We need to figure out a way to flush the malware out of the advertising, so we can have revenue for the content producers and security for the content consumers.

I am proposing a solution to this problem.  It's not a simple solution.  But it is a robust solution that will scale and grow with the internet as technologies and tactics change.

There are several components to the solution.  There are technology changes.  There are process changes.  There are organizational changes.

Technologically, advertisements need to be reigned in.  Senior coders and software security experts need to meet and talk, and then define a standard of which functions and features may be used in advertisements.  This has to be broken down in specific terms on a language-by-language basis.  It will be easier to start with the assumption that all features and functions of all languages are banned until explicitly allowed.

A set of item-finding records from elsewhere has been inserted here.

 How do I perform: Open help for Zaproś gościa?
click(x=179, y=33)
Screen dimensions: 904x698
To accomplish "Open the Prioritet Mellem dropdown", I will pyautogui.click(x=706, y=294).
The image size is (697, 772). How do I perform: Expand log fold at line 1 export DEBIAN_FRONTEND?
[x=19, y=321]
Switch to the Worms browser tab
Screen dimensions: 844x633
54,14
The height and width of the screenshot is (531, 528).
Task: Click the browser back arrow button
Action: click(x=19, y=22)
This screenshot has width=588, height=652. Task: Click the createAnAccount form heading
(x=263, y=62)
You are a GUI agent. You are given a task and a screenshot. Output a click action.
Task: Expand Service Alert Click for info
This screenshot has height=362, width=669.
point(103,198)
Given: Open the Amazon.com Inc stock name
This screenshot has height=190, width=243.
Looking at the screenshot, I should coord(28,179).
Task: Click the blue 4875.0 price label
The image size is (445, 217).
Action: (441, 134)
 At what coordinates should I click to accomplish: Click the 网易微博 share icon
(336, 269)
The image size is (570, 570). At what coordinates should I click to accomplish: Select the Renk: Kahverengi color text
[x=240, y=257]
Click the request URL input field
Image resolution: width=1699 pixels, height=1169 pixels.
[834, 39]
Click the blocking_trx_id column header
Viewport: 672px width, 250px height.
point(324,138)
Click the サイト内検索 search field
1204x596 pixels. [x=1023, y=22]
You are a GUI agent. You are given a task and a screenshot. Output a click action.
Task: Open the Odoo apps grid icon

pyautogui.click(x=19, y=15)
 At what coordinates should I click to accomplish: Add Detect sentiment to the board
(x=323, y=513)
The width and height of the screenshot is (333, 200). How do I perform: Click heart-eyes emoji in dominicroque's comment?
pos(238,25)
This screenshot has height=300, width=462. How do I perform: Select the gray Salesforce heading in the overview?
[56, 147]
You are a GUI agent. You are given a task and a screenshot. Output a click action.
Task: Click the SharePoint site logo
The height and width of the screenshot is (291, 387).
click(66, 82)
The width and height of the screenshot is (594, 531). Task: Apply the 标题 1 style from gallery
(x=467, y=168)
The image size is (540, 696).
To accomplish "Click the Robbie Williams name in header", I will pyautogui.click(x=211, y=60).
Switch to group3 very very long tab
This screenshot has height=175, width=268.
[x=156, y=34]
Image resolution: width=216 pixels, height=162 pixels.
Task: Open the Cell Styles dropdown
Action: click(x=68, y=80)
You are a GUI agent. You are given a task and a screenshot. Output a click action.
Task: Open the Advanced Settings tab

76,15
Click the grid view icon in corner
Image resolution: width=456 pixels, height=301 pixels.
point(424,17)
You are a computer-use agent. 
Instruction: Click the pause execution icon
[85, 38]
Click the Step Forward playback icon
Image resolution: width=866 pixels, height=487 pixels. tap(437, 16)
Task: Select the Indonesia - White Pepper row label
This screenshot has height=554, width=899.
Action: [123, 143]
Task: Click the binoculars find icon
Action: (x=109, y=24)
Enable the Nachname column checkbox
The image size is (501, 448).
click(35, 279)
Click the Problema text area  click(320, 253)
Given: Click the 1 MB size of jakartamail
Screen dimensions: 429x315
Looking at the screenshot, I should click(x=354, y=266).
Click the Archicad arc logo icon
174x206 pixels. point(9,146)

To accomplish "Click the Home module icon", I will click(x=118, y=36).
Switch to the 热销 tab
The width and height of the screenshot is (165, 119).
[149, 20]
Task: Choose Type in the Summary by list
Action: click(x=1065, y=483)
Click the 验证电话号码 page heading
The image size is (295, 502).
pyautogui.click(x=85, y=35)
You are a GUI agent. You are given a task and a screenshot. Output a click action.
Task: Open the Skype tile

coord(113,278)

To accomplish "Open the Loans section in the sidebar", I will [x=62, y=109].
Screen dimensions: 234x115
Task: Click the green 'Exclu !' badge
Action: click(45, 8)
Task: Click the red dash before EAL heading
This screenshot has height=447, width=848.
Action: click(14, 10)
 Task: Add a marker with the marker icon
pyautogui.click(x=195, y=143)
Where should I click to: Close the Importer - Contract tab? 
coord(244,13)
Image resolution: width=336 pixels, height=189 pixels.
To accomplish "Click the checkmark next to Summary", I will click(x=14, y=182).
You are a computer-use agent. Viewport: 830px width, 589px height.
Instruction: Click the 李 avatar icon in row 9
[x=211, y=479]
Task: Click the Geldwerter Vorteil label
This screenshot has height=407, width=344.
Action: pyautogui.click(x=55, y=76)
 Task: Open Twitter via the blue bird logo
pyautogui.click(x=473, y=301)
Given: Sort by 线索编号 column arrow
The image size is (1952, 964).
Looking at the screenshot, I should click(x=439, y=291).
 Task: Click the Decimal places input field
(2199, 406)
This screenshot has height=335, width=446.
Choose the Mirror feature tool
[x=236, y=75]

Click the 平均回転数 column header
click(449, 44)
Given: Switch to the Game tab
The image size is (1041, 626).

The list of allowed functions will be quite short, I predict.  Any function that doesn't display or manipulate content within the browser will be excluded.  That list, however short or long, is the type of thing that we can programmatically enforce.  And I propose that we do exactly that.

We should build an open-source code-scanner program that quickly examines advertisements and provides a simple pass or fail grade.  Advertisement developers should plug this program into their source-code repository to ensure that they are obeying the standards.

The connection between web content providers and advertisement providers has to change, also.  Right now content providers hotlink the advertisements from the advertisement providers' servers.  That has to end.  Content providers have to take responsibility for the content that they are executing in their clients' browsers.  This means that content providers have to build advertisement servers in their networks, and advertisement providers have to submit their ads to the content providers for them to store and serve locally.  The open-source code checking program that we developed above must be connected to the content providers' advertisement stores.  Once an advertisement passes through that checkpoint the advertisers cannot touch it.

The advertisers will need some way to count impressions.  So among the approved functions (on the list above) there must be a method for the advertisement to call back to the advertisers' servers with some content to prove that the ad was served.  We will have to negotiate and determine exactly what content will be, but I would suggest the viewer's IP address and the URL of the page that served the ad.  And I would suggest that the advertisement gets to make one-and-only-one of these calls (this is also something that our scanner program can scan for.)

In order to build and maintain the list and program we have to get some interested parties together to talk.  This is the internet, so we can do much (or maybe all) of this electronically.  But I suspect that we will have to have an actual conference-type meeting or two.  We need to get three groups engaged: advertisers, content providers, and security experts.  This will have to be an ongoing program, where advertisers can petition to get more functions added to the allowed list and security experts can petition to get them removed.  And all three groups will want to code-review the scanner program, when it gets updated.  Therefore, I think that a group like W3C should host and manage the process.

Content providers who limit their advertisements to these scanned-and-approved types would be immune to products like AdBlock because the advertisements and content would come from the same server--AdBlock works by actively blocking the advertising companies' servers.